**Tareas por realizar**
1) Según el texto sobre La vida por delante, ¿en qué centros debería proyectarse obligatoriamente la secuencia?
2) Resuma en dos oraciones el párrafo del texto sobre La vida por delante que empieza con «Quizá para muchos no sea una obra de arte» y conserve sus datos principales.

**Texto de origen**
################

31 agosto 2009

RECONSTRUCCIÓN DE UN ACCIDENTE Y AVERIGUACIÓN DEL PARADERO DE UN SEÑOR BAJITO.

Quizá para muchos no sea una obra de arte ni se proyecte reverentemente en las escuelas de cine -su autor no aspiró nunca a tal cosa-, pero La vida por delante (Fernando Fernán Gómez, 1958) es, además de una de mis películas favoritas, un excelente retrato de una España que acababa de pasar de terriblemente desdichada a sólo infeliz, pero en la que cabía la esperanza. En las escenas de esta película se percibe una realidad algo gris y angustiosa de la que, sin embargo, se podía y por supuesto se solía escapar con inteligencia y buen humor.

La secuencia que cuelgo aquí es un ejemplo de ingenio cinematográfico y de genialidad interpretativa (Isbert está sin duda en la parte del Cielo que Dios reserva a los buenos actores) y en mi opinión debería ser de obligada proyección en todas las Facultades de Derecho: es la mejor representación artística que conozco de la ardua tarea de reconstruir unos hechos por medio de la declaración de varios testigos.

################

**Datos de origen**
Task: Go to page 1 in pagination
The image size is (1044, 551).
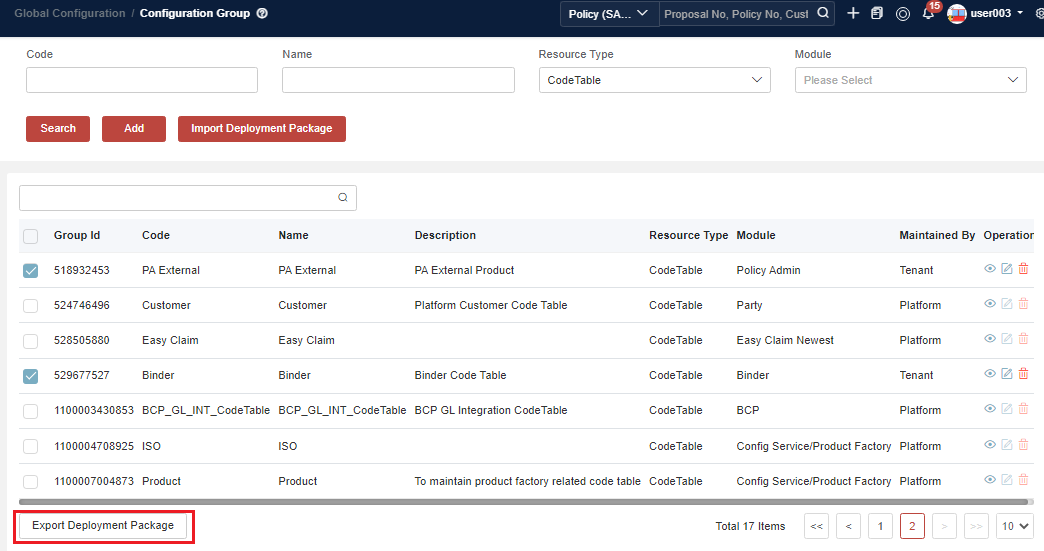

################

**Soluciones**
1) En todas las Facultades de Derecho.

2) La vida por delante (Fernando Fernán Gómez, 1958) quizá no sea una obra de arte ni se proyecte en las escuelas de cine, pero es una de las películas favoritas de quien escribe y un excelente retrato de una España que había pasado de terriblemente desdichada a solo infeliz, aunque con esperanza. Sus escenas reflejan una realidad gris y angustiosa de la que se solía escapar con inteligencia y buen humor.